Back then, how did you think of beating stalwarts like The Oberoi Grand?
We did not think of them as a threat. They had their style, architecture… and their soul and ethos was from the colonial times. (Oberoi) Grand has maintained that heritage beautifully. But we saw that Calcutta was developing into a world-class modern city. So we had to develop a hotel that was modern and paid tribute to aspirational Calcutta. One that was up-to-date, almost timeless. We didn’t want to downplay any of the existing hotels, we wanted to complement them.
Yet a modern hotel like Hyatt Regency has been designed following Vastu…
See, Vastu is a science. Many people think it is hocus-pocus. It is a science based on our Indian traditions, climate and conditions. We always make our architects follow its principles. It’s not like I bring a pundit to look at the place. We tell them you hire a good Vastu consultant but we don’t follow it like a rulebook.... And when we started building Hyatt Regency and gave the job to the contractor, the soil was so weak; it took us almost 15 months putting piles after piles after piles to make the foundation.
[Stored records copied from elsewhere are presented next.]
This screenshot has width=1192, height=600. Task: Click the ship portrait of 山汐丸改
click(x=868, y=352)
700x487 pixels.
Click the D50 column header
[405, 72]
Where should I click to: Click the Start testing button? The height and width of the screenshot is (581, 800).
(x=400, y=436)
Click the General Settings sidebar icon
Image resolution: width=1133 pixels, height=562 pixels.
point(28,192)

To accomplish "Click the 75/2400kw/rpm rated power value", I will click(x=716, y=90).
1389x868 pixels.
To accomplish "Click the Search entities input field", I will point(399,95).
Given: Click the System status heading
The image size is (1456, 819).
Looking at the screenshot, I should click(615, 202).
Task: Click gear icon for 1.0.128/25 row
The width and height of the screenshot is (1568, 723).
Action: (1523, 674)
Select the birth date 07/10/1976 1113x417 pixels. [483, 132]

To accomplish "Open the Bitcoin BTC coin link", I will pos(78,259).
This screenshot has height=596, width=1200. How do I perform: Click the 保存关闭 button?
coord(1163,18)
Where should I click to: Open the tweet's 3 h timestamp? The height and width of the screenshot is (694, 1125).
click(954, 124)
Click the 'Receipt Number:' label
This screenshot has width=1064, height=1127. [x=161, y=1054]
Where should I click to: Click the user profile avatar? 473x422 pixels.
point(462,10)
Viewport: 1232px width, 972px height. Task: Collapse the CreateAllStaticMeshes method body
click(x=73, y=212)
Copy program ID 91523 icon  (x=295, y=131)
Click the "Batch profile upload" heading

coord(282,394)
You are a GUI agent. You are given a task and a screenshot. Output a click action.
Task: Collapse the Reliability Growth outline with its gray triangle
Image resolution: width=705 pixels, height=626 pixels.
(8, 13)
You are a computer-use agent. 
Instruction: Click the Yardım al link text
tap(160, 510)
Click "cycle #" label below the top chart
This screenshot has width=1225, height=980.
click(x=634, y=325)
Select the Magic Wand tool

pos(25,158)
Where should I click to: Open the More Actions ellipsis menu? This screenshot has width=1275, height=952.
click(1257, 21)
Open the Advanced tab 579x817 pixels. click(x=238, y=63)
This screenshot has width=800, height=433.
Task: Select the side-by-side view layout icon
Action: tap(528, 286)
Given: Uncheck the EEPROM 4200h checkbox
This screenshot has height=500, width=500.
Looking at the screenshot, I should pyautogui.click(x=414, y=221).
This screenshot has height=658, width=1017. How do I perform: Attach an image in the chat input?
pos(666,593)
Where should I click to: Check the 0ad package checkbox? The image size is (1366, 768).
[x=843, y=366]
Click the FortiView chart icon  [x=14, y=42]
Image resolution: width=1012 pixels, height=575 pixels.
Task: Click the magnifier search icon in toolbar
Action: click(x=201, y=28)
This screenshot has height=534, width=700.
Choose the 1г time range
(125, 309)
A huge amount of money was spent. That surprised us!
What is Hyatt Regency’s strength and weakness today?
The strength is the people and the quality of the service we provide. As for weakness, at this moment because Rajarhat has not come up as fast as we thought, it is still perceived by the old stalwarts of Calcutta to be far away. If we were in a location that was closer to the residential area, I think our revenue would be at least 50 per cent more! Once it’s fully functional, things will change. I also feel that the weakness of Calcutta, at this moment, is that people are giving up on it. Calcutta should fight hard not to become also-ran, i.e, they were also in the contention but no more. I would like that Calcutta should actually — all of us, the government, people — we should not feel that we are second-class. We are top class. We have a strong heritage, there is no reason why we can’t become as glorious as we used to be.
Does that have anything to do with the new government?
No, I don’t think so. The past or present governments are not to be blamed or rewarded. They are mostly following what is the requirement of the people. Calcuttans have to take responsibility of their city.
How do you plan to handle the new star category hotels that will open in a few years?
We are actually upgrading our property. We will continue to be the market leader. We do not want to compete on price alone but on the quality of service and contemporary design. We are going to enhance our banqueting facilities and we do have a plan to expand the hotel but we will wait and watch for the competition to come and then take a call. With more hotels coming in, I don’t think there is any need to build more rooms just for ego.
What are your expansion plans?
We have properties coming up in Delhi, Ahmedabad, Lucknow, Guwahati, Raipur and our first Hyatt Place in India in Hampi.
Is there a higher supply of star hotels than mid-market hotels nationally?
There is a higher supply of five-star hotels than mid-market hotels historically. What I mean by historically is that in earlier times, an international traveller was the main source of business for all star categories. Mid-market was considered to be a no-no for the international traveller. There was no foreign exchange earning so the government was also not supporting them. So the development of mid-market, 15-20 years back, was more catered to the local customers. Then came the newer times when people felt that five-stars were becoming very expensive so the niche market which was there for mid-market started opening up. But the investment in a mid-market property and a star property is the same. What costs less? Maybe just the furnishing, tables and crockery.
Which is your favourite Hyatt property?
I’ll be honest. Either the Hyatt Regency in Calcutta or Kathmandu. I mean it. The design of this place — look at it! The planning, the structure, it’s superb. It’s actually over-lavish… we’ve overspent. Ten years ago, we spent around 200 crore on it. As for the Hyatt Regency in Kathmandu, it has a local feel and yet it’s contemporary.